2.Grease two large oven trays; line with baking paper.
3.Divide chickpea mixture into eight portions; shape into balls. Place four balls, spacing them apart, on each tray. Using the palm of your hand, press down into 8mm (⅓in) thick, rough oval shapes. Freeze for 1 hour or until very firm.
4.Working quickly, dip chickpea schnitzels in reserved aquafaba, then carefully coat in combined remaining breadcrumbs and sesame seeds. Return coated schnitzels to trays; freeze for 20 minutes to firm or until required.
5.Meanwhile, make winter slaw. Trim and separate sprout leaves. Drop leaves into a large saucepan of boiling salted water until bright green; drain. Drop into a bowl of iced water until cold; drain well. Transfer to a large bowl. Meanwhile, using a mandoline or V-slicer, thinly slice fennel, celery and onion. Add to bowl with sprouts, then add parmesan; toss gently to combine. Whisk juice, honey and mustard in a small bowl until combined. Gradually add oil, whisking constantly, until well combined; season to taste. Just before serving, add dressing to slaw; toss gently to coat.

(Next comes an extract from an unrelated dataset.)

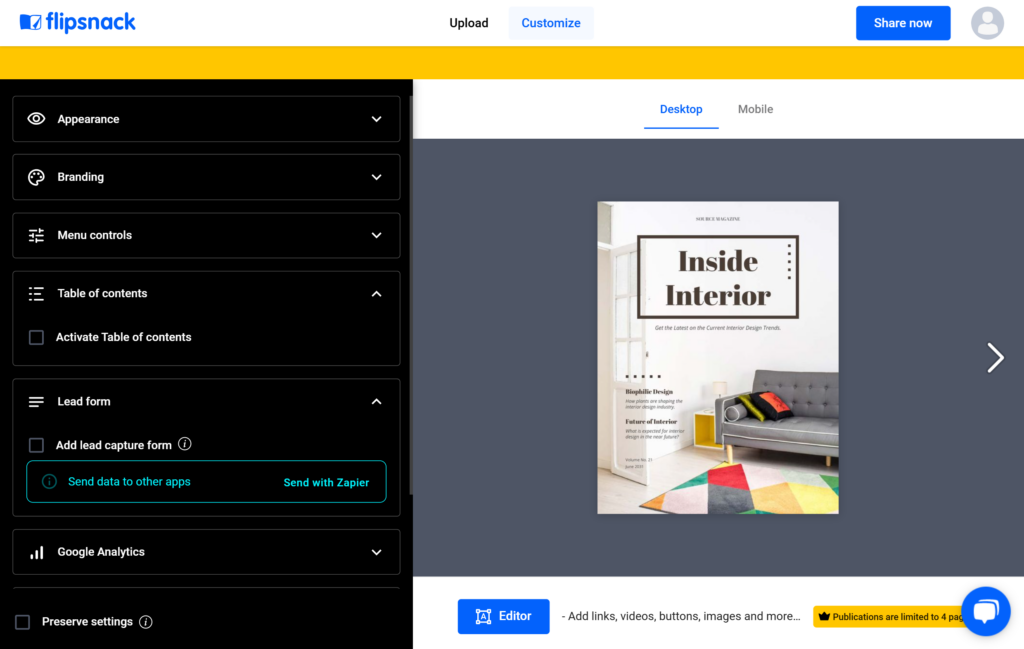Enable Activate Table of contents
Viewport: 1024px width, 649px height.
coord(36,337)
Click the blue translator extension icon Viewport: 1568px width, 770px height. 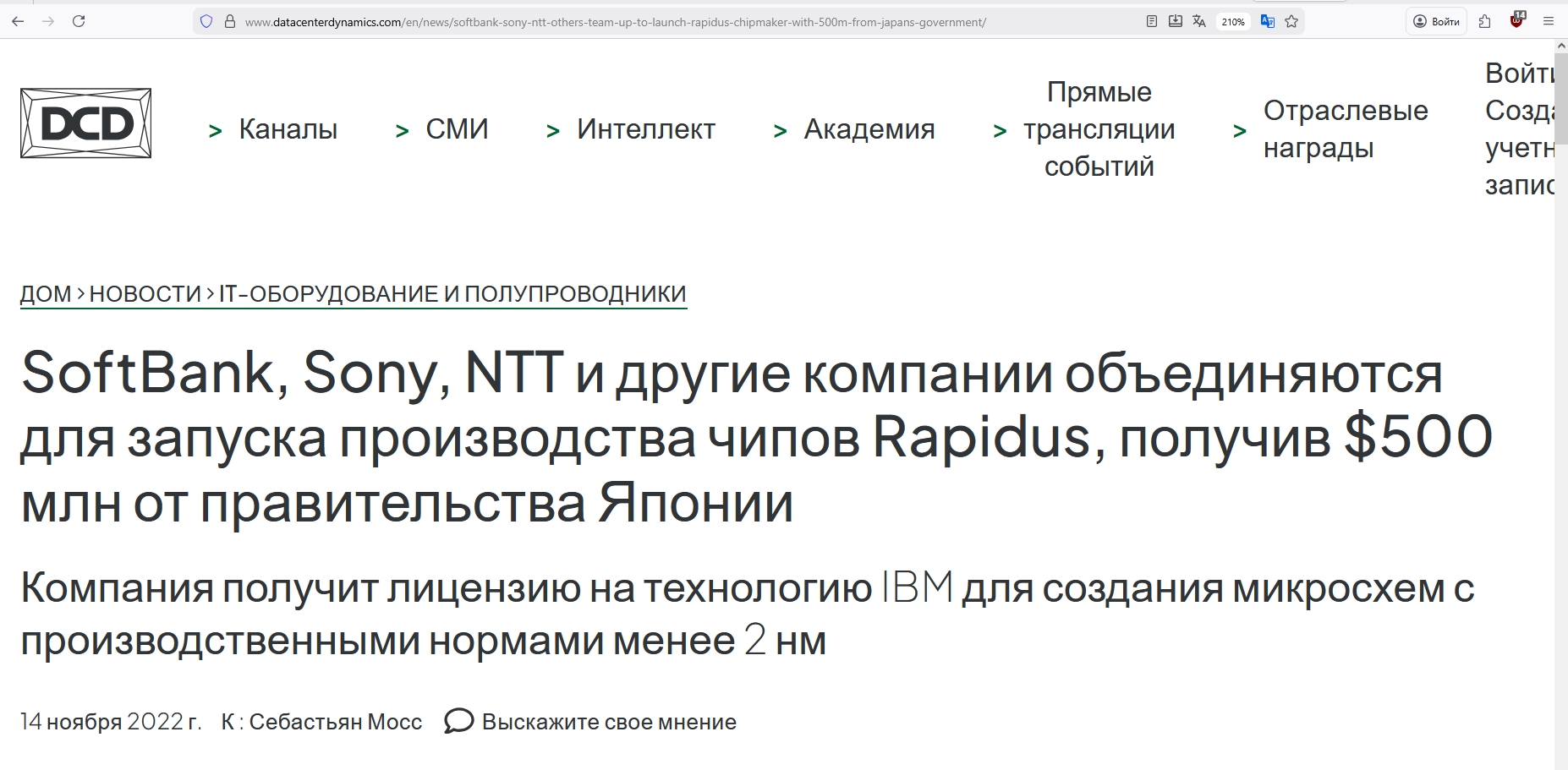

6.Heat half the vegetable oil in a large non-stick frying pan over medium heat; cook schnitzels, in two batches, 4 minutes each side or until golden and crisp, adding remaining vegetable oil in between batches. Drain on paper towel.
7.Combine aïoli, capers, celery leaves and fennel leaves in a small bowl; top with extra fennel leaves.
8.Serve schnitzels with winter slaw and aïoli mixture.
Xanthan gum is sold in powder form in the health food section of supermarkets; it is a gluten-free thickening agent. Reserve the leaves from the fennel and celery in
the winter slaw to combine with the aïoli in step 7.